Nuovo appuntamento con la rubrica Spazio Psicologico in collaborazione con l’associazione Psicologi Liberi Professionisti

Miriam Caridi – Psicologa e Psicoterapeuta – Socia PLP

 

“La persona con disabilità non ha in sé le capacità necessarie per imparare la sessualità”.

“La persona con disabilità non ha gli stessi bisogni, desideri e sentimenti della persona normodotata”.

“La persona con disabilità non ha impulsi sessuali controllati e di conseguenza manca di inibizione e indulge in comportamenti immorali”.

NIENTE DI PIU’ FALSO!

Nell’immaginario collettivo le persone con disabilità vengono viste come eterni bambini, quasi asessuati, oppure come iper-sessuati e molto spesso si pensa che educarli alla sessualità possa stimolarle eccessivamente e indurle in attività sessuali che altrimenti non metterebbero in atto.

Questa convinzione sembrerebbe essere il risultato di una visione della sessualità che è spesso idealizzata e stereotipata e che esclude coloro che non si allineano ad uno specifico modello fisico e mentale. Vivere una sessualità appagante è, invece, un diritto che accomuna ogni essere umano. È un diritto uguale per tutti i cittadini, senza differenze legate all’orientamento, all’identità di genere, ai “gusti” sessuali e alle condizioni personali e sociali.
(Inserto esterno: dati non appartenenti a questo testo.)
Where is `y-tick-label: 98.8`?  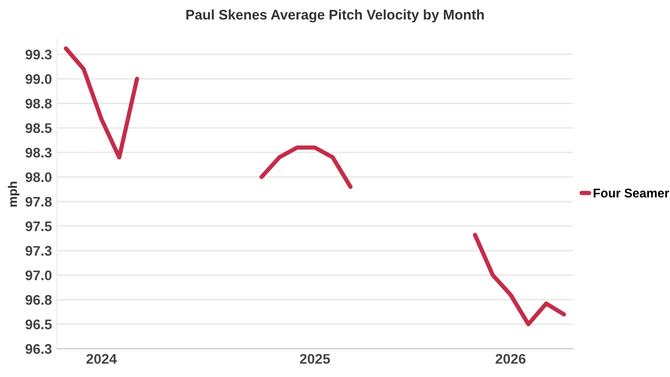 y-tick-label: 98.8 is located at coordinates (39, 104).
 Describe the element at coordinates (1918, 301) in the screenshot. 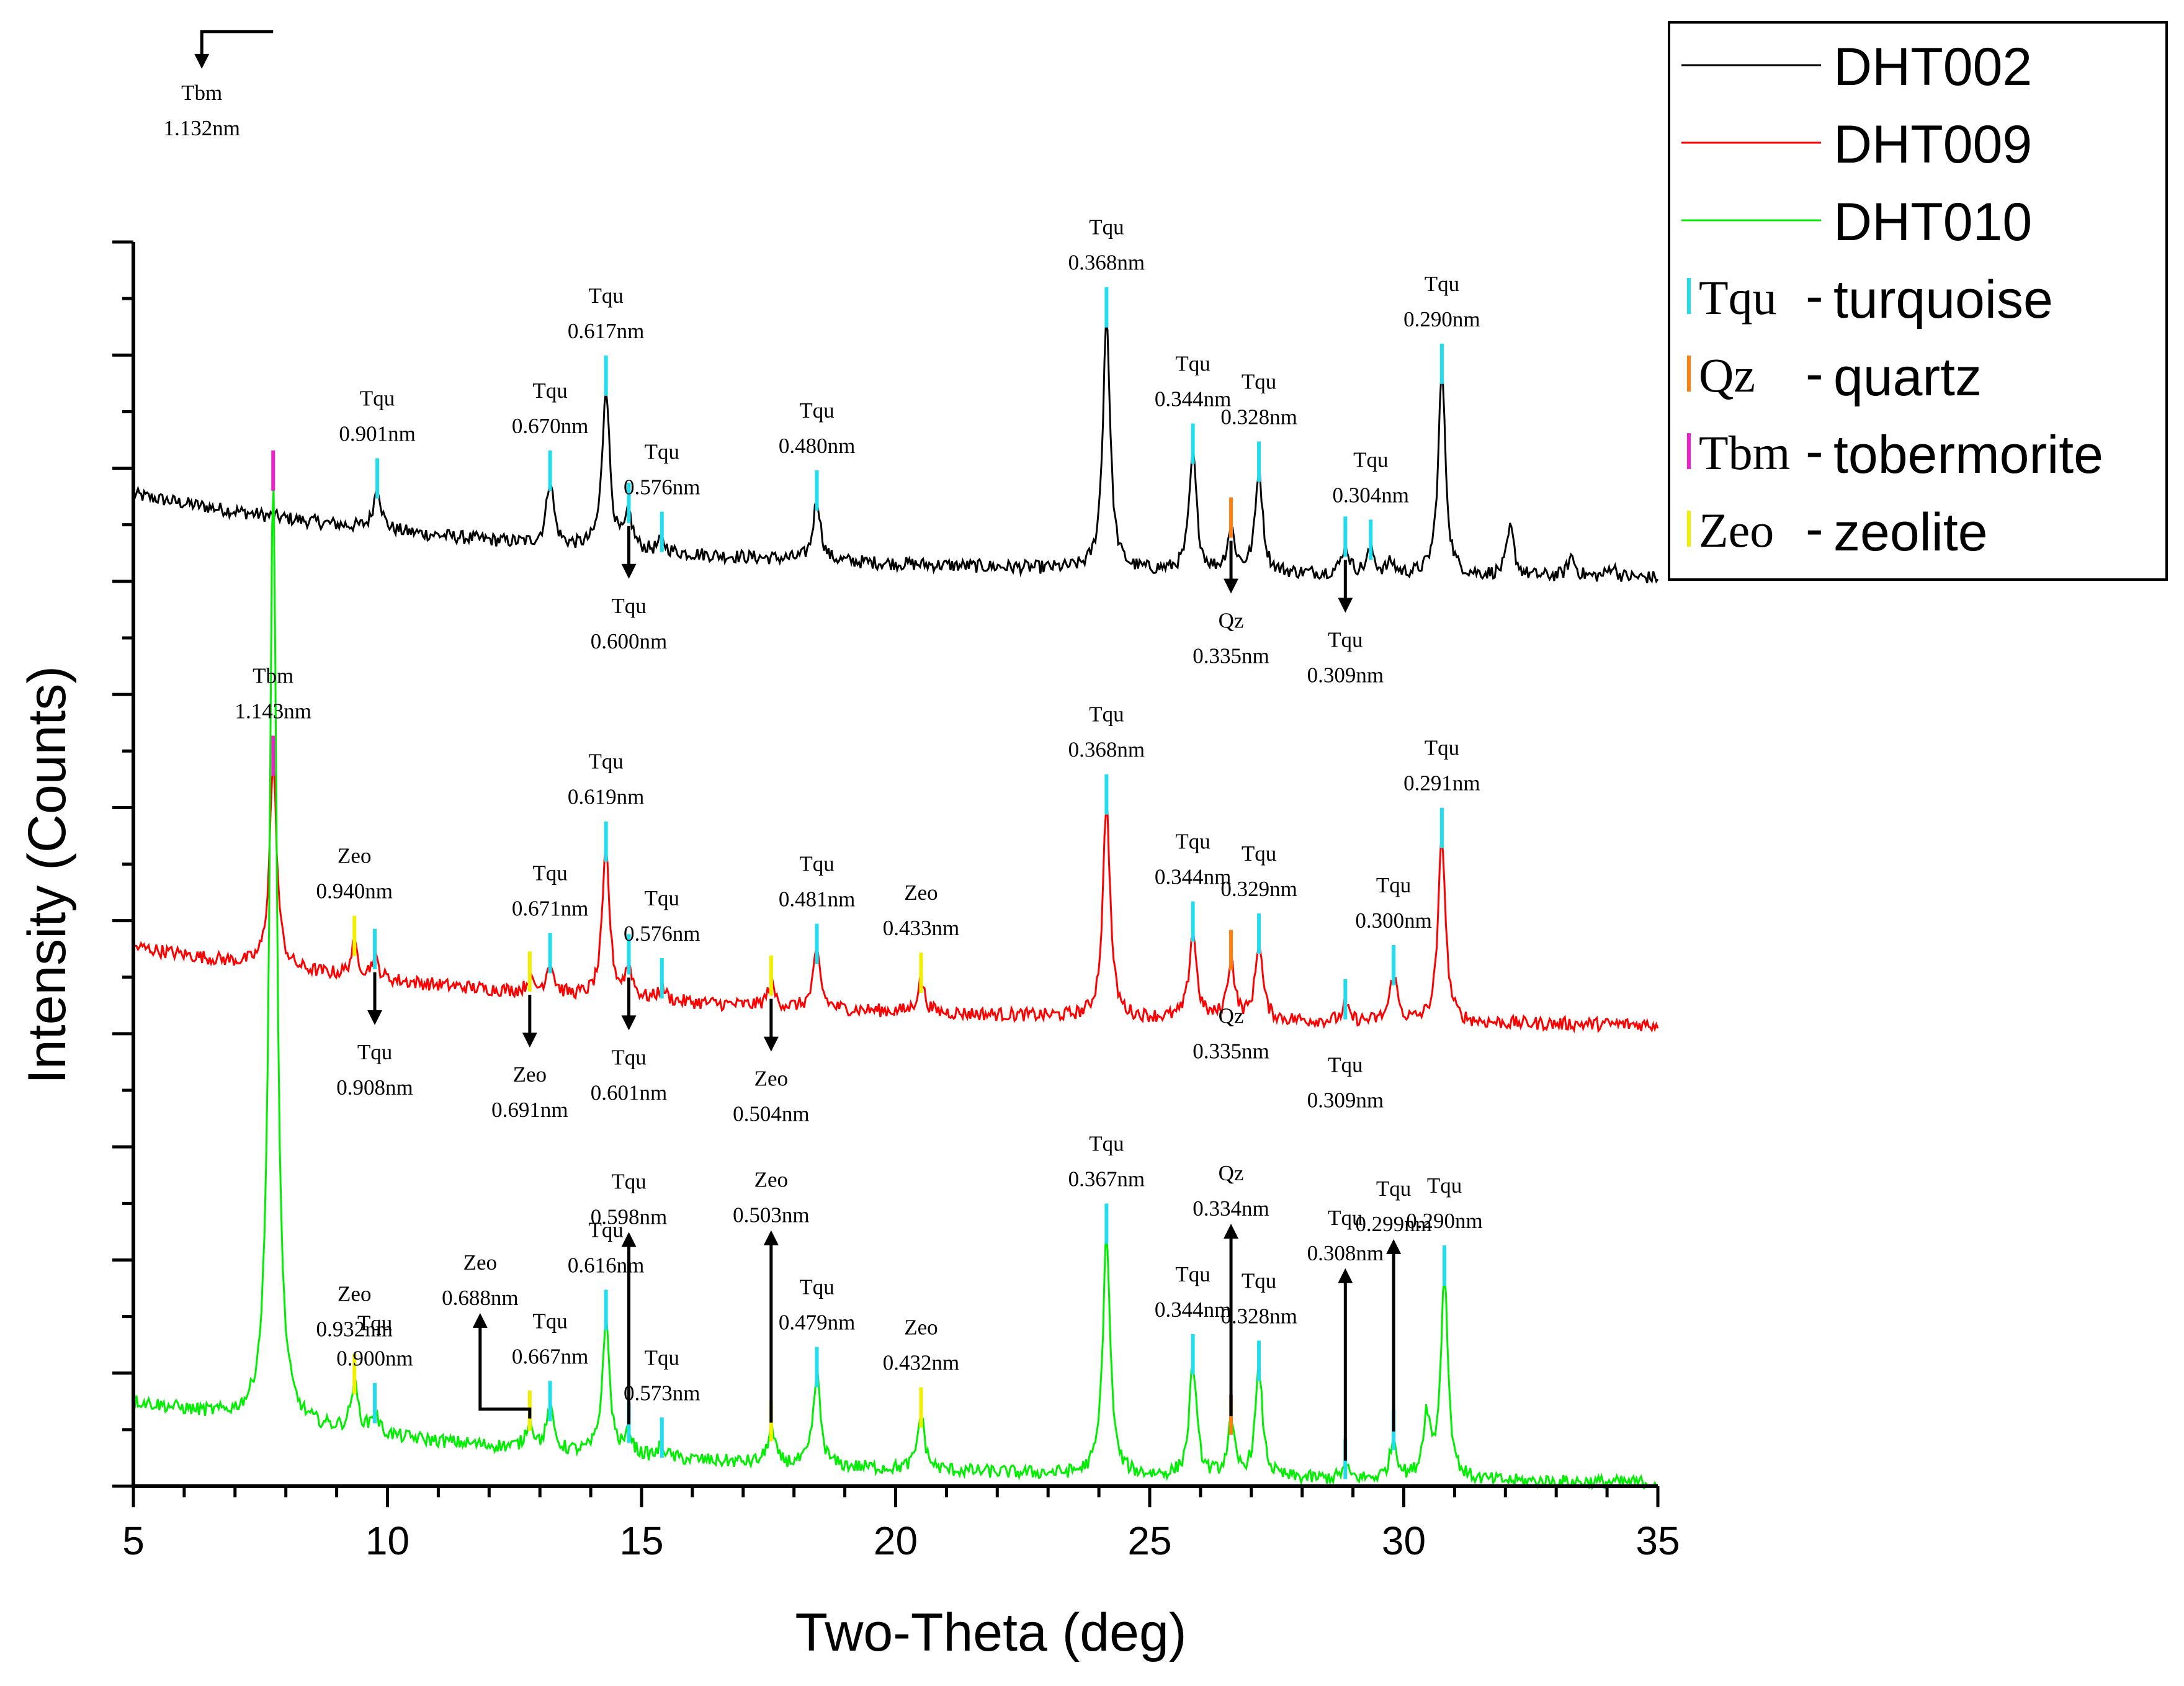

I see `legend-box` at that location.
Per educare persone con disabilità alla sessualità non dovrebbe essere necessario pensare a modelli “speciali”, ma si potrebbe fare riferimento ad un modello di educazione “tipico”, su misura del singolo, attraverso l’utilizzo di stili e modalità appropriate alle esigenze e ai limiti personali.

Per ottenere ciò dovremmo iniziare a riconoscere come tutti, indipendentemente dalle condizioni fisiche e mentali, abbiano bisogno di esercitare il proprio diritto di amare ed essere amati, di provare emozioni, di desiderare l’intimità e le coccole, di esprimere e vivere appieno la propria dimensione affettiva e sessuale.

Risulterebbe fondamentale lavorare, in primis, sull’individuo stesso, rafforzando la consapevolezza del proprio corpo e la propria identità sessuale, dando gli strumenti adatti per sviluppare competenze e gestire le relazioni intime, accrescendo il riconoscimento delle emozioni e le norme di comportamento sociale adeguato.

Parallelamente bisognerebbe lavorare con i caregivers, fornendo loro sia informazioni utili per conoscere e comprendere il significato dei gesti, delle parole, degli atteggiamenti dei propri figli e sia strumenti e soluzioni adeguate per gestirne al meglio la sfera affettiva e relazionale. L’obiettivo dovrebbe anche essere quello di aiutarli a superare le molteplici paure e preoccupazioni legate alle occasioni di incontro con l’altro, spiegando loro che non parlare di sessualità equivarrebbe a legittimare i propri figli ad avere condotte a rischio e che, frustrare costantemente un bisogno di piacere, equivarrebbe solo a generare ansia e comportamenti aggressivi.

Non meno importante sarebbe l’intervento sul contesto sociale, sensibilizzando tutta la comunità e promuovendo un dialogo aperto e onesto sull’argomento.

Sebbene la sfida sia grande, risulta doverosa. È tempo di affrontare questi tabù e di riconoscere che la sessualità nelle persone con disabilità non è un “problema” da risolvere, ma una dimensione dell’esistenza da comprendere, accettare e sostenere. In questo modo, potremo avanzare verso una società più giusta ed inclusiva, dove ogni individuo è valorizzato nella sua unicità e diversità.